Some experts prefer to think of DTC as a subset of B2C, and that's fair if you consider that, for both, the service or product is intended for individuals, for their own private use, rather than a company.* Typically, though, the dividing line that separates DTC from B2C is that DTC does not involve a middle distribution channel. That is, sales are directly to end customers rather than retailers or wholesalers.


Concrete Examples

Think about the Consumer Packaged Goods (CPG) industry. Brands such as Coca-Cola typically sell their manufactured goods to retailers or wholesalers, who then sell to end customers. To get a bottle of Coke, end customers don't call up Coca-Cola or go to their website and make a purchase. They go to the grocery store, warehouse club, Mom and Pop corner store, ball game, etc. Coca-Cola is a B2C company, selling products to consumers, but they are not a DTC company, selling to consumers directly. Contrast that with a retailer like that grocery store selling the Coke. That retailer is selling directly to the consumer.

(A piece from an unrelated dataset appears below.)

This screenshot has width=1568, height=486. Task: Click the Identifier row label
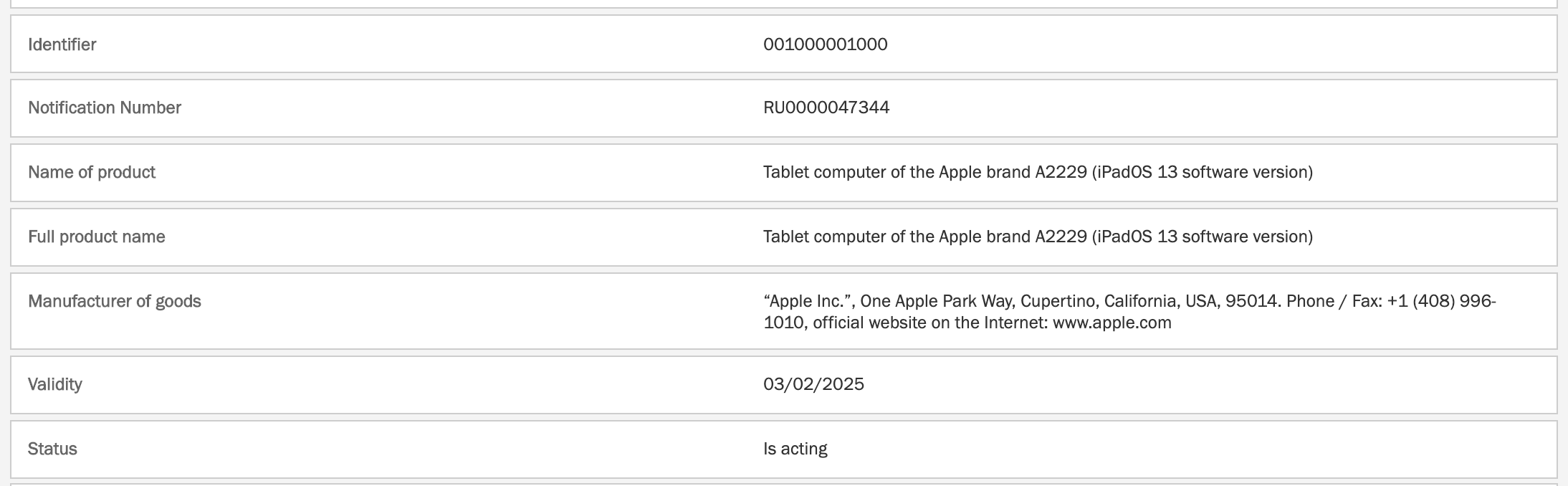click(62, 44)
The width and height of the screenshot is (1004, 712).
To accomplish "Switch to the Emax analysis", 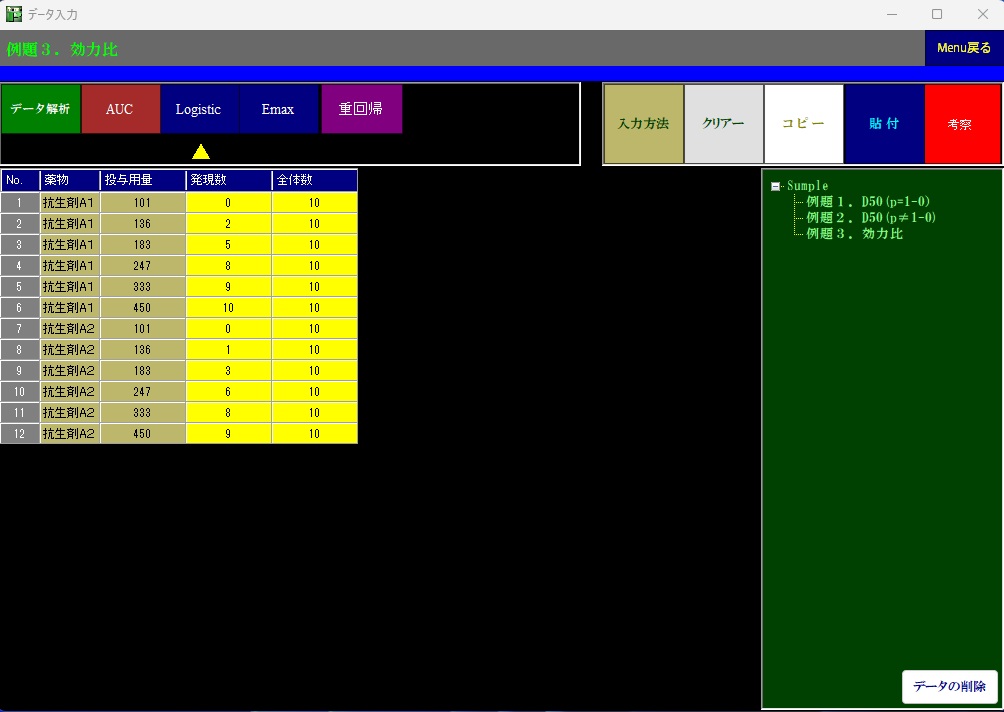I will pos(278,109).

Let's take a more apples to apples comparison: Nike is a brand similar to Coca-Cola. Nike sells its goods via retailers and wholesalers like Coca-Cola does. It is a B2C company. However, Nike also sells its products directly to end customers. A regular Joe or Jill can go to Nike's website and buy a pair of sneakers--that makes Nike also a DTC company. Since the Pandemic, other B2C companies have transitioned to being DTC companies--either exclusively or (typically) selling to retailers and wholesalers, while also branching out to DTC.

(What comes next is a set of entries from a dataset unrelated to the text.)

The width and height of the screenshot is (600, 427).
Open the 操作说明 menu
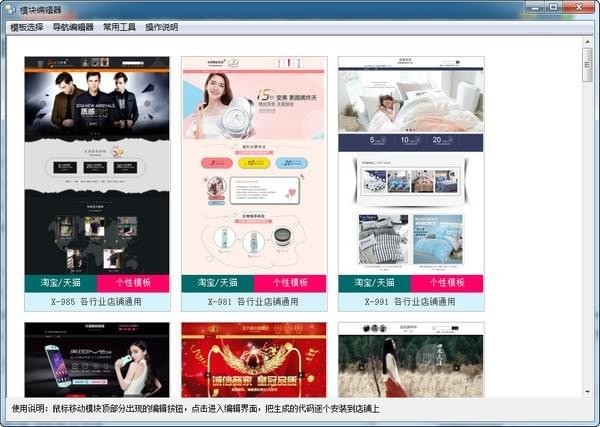[162, 27]
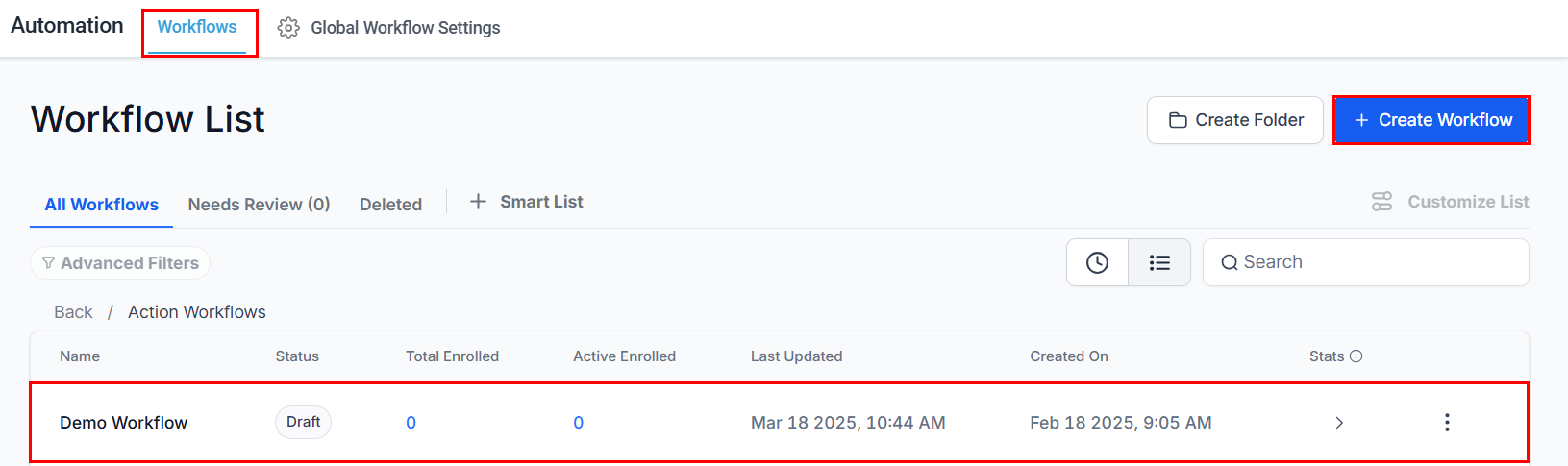Screen dimensions: 1568x466
Task: Click the clock history view icon
Action: (x=1097, y=262)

DTC Ecommerce & the Role of 3PL's

How do ecommerce and 3PL's fit in? Ecommerce is business conducted electronically. Typically we think of web stores, but it can also include other electronic transactions (such as orders taken manually--by phone, for instance--and entered into a computer that then electronically communicates with software to fulfill the order. 3PL's are third-party logistics providers--companies with which a business partners in order to handle all or part of its distribution needs.

With ecommerce fulfillment, a 3PL can be outsourced to handle the warehousing of the product, manage inventory, process all orders and payments, pick and pack orders, kit them if necessary, and ship them to the end customer. The 3PL can either receive the order via integration with the seller's internal platform or by creating a custom online store that it will manage independently but design with input from the seller. The 3PL can also process any returns--the electronic transaction, physical receipt, and re-stocking of the product.

*Those that take a generalist approach argue that companies are also consumers, and in some instances can be the end customer; therefore, they say, DTC includes B2B. However, the term "consumer" is typically applied to individuals who are using a product or service for their own personal use.

It is interesting to consider situations in which a seller's clients are other companies (B2B), but the seller processes orders for individual employees (for their own consumption) and ships directly to them. Think about company web stores where any employee can purchase a company-branded item. Or an awards & incentives program in which individual employees are recognized and rewarded. But while "end customers" refers to employees (who are enjoying or benefitting from the product or service), the client company has the ultimate authority over the store or incentive program, each of which exists to advance the client's brand and objectives. In those cases, while shipment is directly to the end customer, the interaction itself is part of a B2B transaction.